About this task ->
Would you output the following records verbatim and skip the images in them?

Information ->

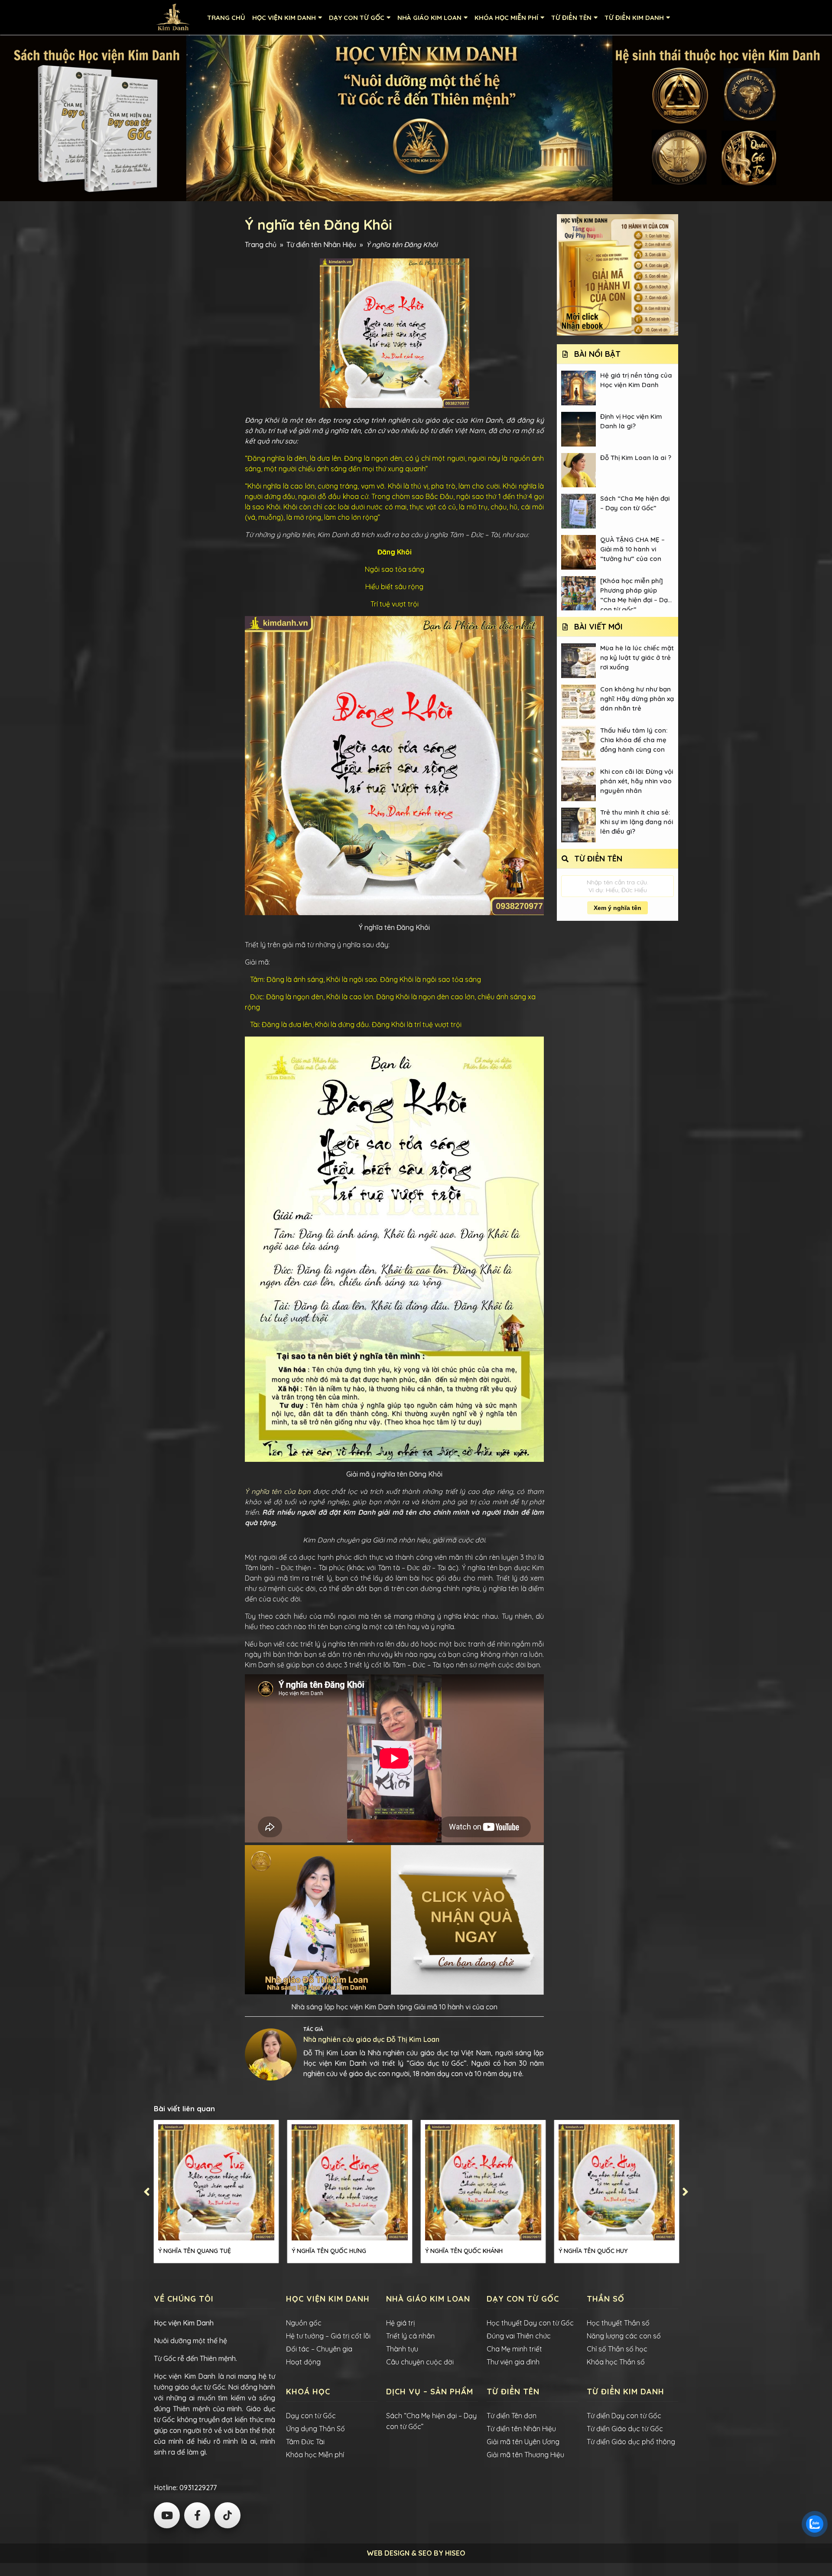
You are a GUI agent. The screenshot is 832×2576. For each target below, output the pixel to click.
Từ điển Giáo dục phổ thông (631, 2441)
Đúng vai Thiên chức (519, 2335)
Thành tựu (402, 2348)
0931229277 (197, 2487)
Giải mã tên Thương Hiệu (525, 2454)
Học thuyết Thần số (618, 2322)
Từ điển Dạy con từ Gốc (624, 2415)
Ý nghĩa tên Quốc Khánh (464, 2251)
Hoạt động (303, 2362)
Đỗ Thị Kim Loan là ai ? (635, 457)
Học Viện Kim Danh (284, 17)
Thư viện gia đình (513, 2362)
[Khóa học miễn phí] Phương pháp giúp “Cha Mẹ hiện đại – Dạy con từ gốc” (636, 594)
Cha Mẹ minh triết (514, 2348)
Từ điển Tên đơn (511, 2415)
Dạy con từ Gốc (311, 2415)
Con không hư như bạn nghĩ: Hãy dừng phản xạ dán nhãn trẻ (637, 698)
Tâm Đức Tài (305, 2441)
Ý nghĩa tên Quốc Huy (593, 2251)
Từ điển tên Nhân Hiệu (321, 244)
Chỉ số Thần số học (617, 2348)
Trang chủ (226, 17)
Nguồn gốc (304, 2322)
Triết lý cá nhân (410, 2335)
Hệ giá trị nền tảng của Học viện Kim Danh (636, 380)
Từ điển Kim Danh (634, 17)
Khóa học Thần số (616, 2362)
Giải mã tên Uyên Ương (523, 2441)
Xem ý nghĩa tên (617, 907)
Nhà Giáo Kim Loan (429, 17)
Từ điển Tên (571, 17)
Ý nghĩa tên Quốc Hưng (329, 2251)
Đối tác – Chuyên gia (319, 2348)
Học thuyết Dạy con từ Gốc (530, 2322)
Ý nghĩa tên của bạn (277, 1491)
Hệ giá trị (400, 2322)
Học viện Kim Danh (184, 2322)
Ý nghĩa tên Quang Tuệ (194, 2251)
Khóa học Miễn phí (315, 2454)
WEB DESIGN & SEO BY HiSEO (416, 2553)
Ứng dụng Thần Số (315, 2428)
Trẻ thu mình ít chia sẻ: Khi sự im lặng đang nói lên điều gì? (636, 821)
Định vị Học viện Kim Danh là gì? (631, 421)
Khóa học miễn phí (506, 17)
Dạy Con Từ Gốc (356, 17)
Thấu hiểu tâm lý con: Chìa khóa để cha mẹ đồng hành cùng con (633, 739)
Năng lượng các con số (624, 2335)
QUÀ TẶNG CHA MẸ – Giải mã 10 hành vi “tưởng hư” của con (632, 549)
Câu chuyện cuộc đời (420, 2362)
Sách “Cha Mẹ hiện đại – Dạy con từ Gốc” (635, 503)
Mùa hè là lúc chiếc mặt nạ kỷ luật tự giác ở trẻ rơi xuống (637, 657)
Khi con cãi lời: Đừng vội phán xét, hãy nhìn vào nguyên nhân (636, 781)
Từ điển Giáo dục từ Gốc (625, 2428)
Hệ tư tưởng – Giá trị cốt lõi (328, 2335)
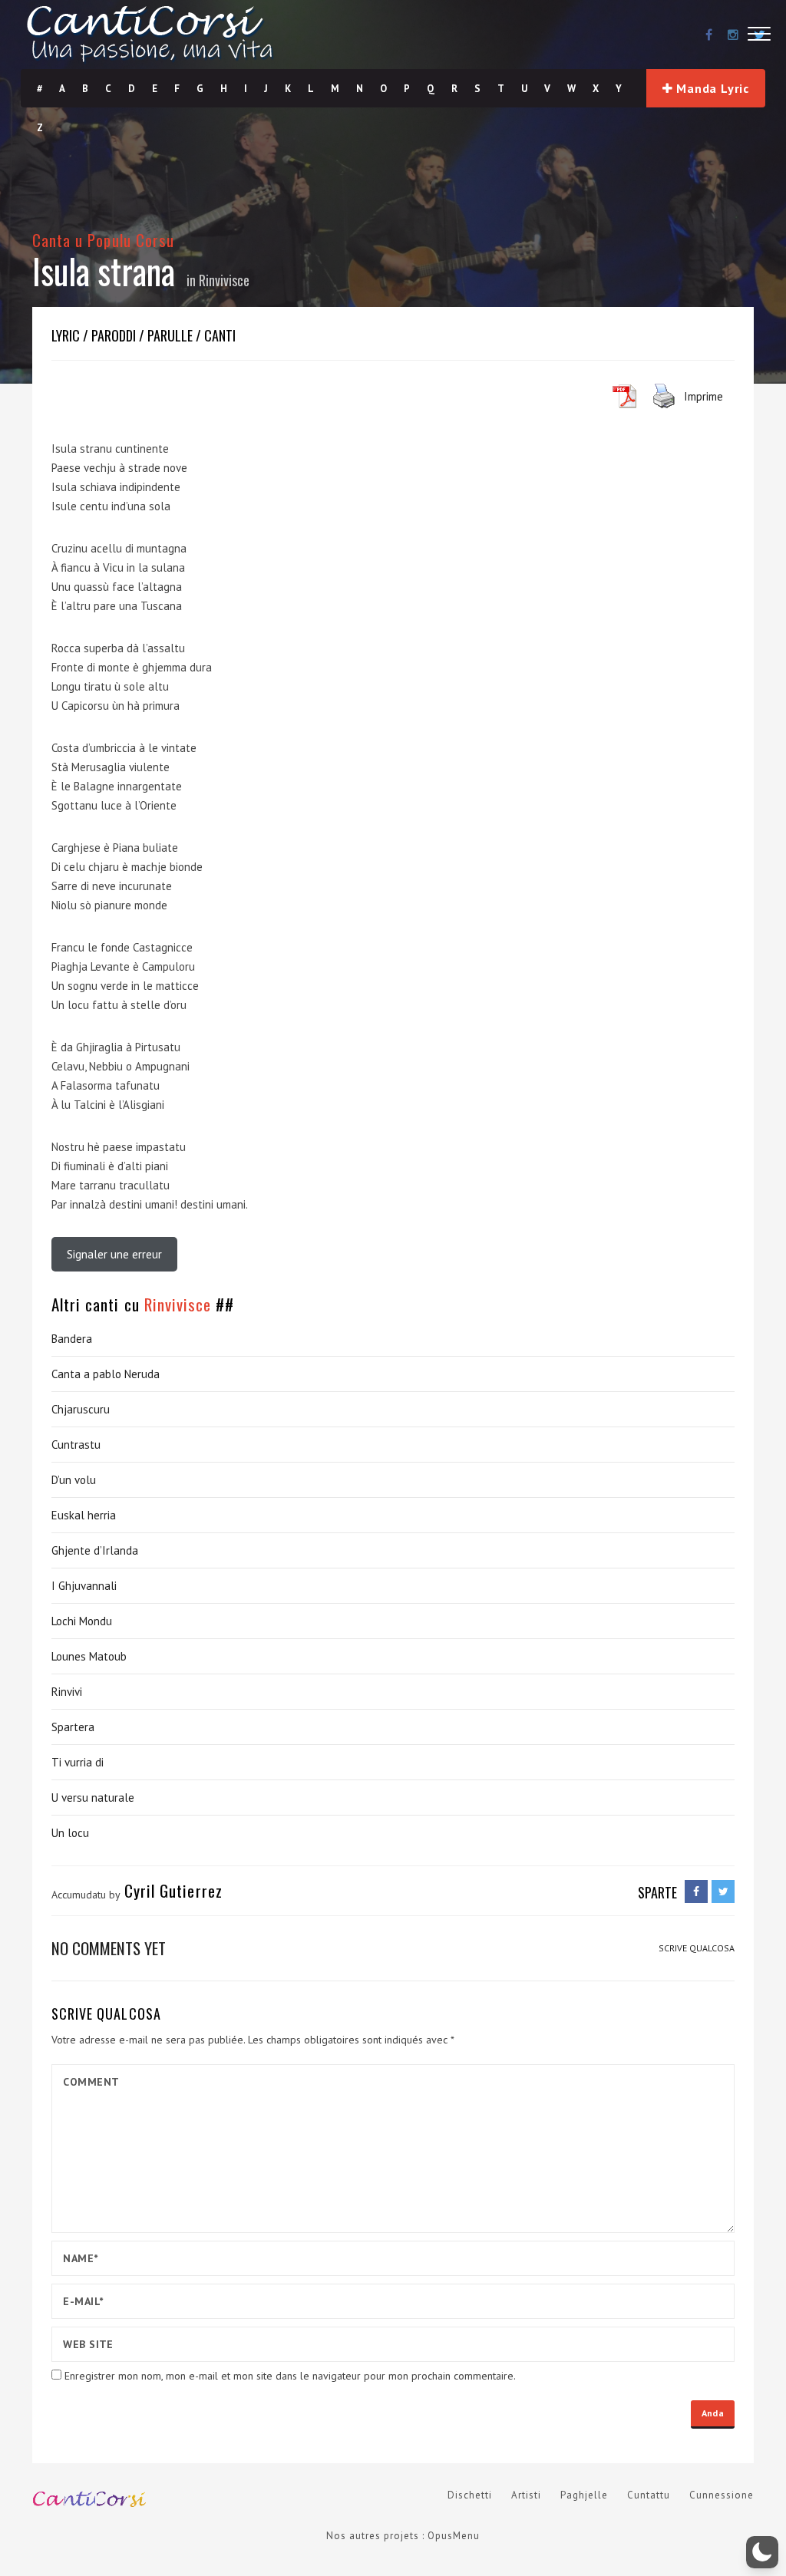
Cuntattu (648, 2495)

Exercise response ->
You are a GUI agent. The screenshot is 832×2576. For each target below, output the pixel to click.
Từ điển Giáo dục phổ thông (631, 2441)
Đúng vai Thiên chức (519, 2335)
Thành tựu (402, 2348)
0931229277 (197, 2487)
Giải mã tên Thương Hiệu (525, 2454)
Học thuyết Thần số (618, 2322)
Từ điển Dạy con từ Gốc (624, 2415)
Ý nghĩa tên Quốc Khánh (464, 2251)
Hoạt động (303, 2362)
Đỗ Thị Kim Loan là ai ? (635, 457)
Học Viện Kim Danh (284, 17)
Thư viện gia đình (513, 2362)
[Khóa học miễn phí] Phương pháp giúp “Cha Mẹ hiện đại – Dạy con từ gốc” (636, 594)
Cha Mẹ minh triết (514, 2348)
Từ điển Tên đơn (511, 2415)
Dạy con từ Gốc (311, 2415)
Con không hư như bạn nghĩ: Hãy dừng phản xạ dán nhãn trẻ (637, 698)
Tâm Đức Tài (305, 2441)
Ý nghĩa tên Quốc Huy (593, 2251)
Từ điển tên Nhân Hiệu (321, 244)
Chỉ số Thần số học (617, 2348)
Trang chủ (226, 17)
Nguồn gốc (304, 2322)
Triết lý cá nhân (410, 2335)
Hệ giá trị nền tảng của Học viện Kim Danh (636, 380)
Từ điển Kim Danh (634, 17)
Khóa học Thần số (616, 2362)
Giải mã tên Uyên Ương (523, 2441)
Xem ý nghĩa tên (617, 907)
Nhà Giáo Kim Loan (429, 17)
Từ điển Tên (571, 17)
Ý nghĩa tên Quốc Hưng (329, 2251)
Đối tác – Chuyên gia (319, 2348)
Học thuyết Dạy con từ Gốc (530, 2322)
Ý nghĩa tên của bạn (277, 1491)
Hệ giá trị (400, 2322)
Học viện Kim Danh (184, 2322)
Ý nghĩa tên Quang Tuệ (194, 2251)
Khóa học Miễn phí (315, 2454)
WEB DESIGN & SEO BY HiSEO (416, 2553)
Ứng dụng Thần Số (315, 2428)
Trẻ thu mình ít chia sẻ: Khi sự im lặng đang nói lên điều gì? (636, 821)
Định vị Học viện Kim Danh là gì? (631, 421)
Khóa học miễn phí (506, 17)
Dạy Con Từ Gốc (356, 17)
Thấu hiểu tâm lý con: Chìa khóa để cha mẹ đồng hành cùng con (633, 739)
Năng lượng các con số (624, 2335)
QUÀ TẶNG CHA MẸ – Giải mã 10 hành vi “tưởng hư” của con (632, 549)
Câu chuyện cuộc đời (420, 2362)
Sách “Cha Mẹ hiện đại – Dạy con từ Gốc” (635, 503)
Mùa hè là lúc chiếc mặt nạ kỷ luật tự giác ở trẻ rơi xuống (637, 657)
Khi con cãi lời: Đừng vội phán xét, hãy nhìn vào nguyên nhân (636, 781)
Từ điển Giáo dục từ Gốc (625, 2428)
Hệ tư tưởng – Giá trị cốt lõi (328, 2335)
Cuntattu (648, 2495)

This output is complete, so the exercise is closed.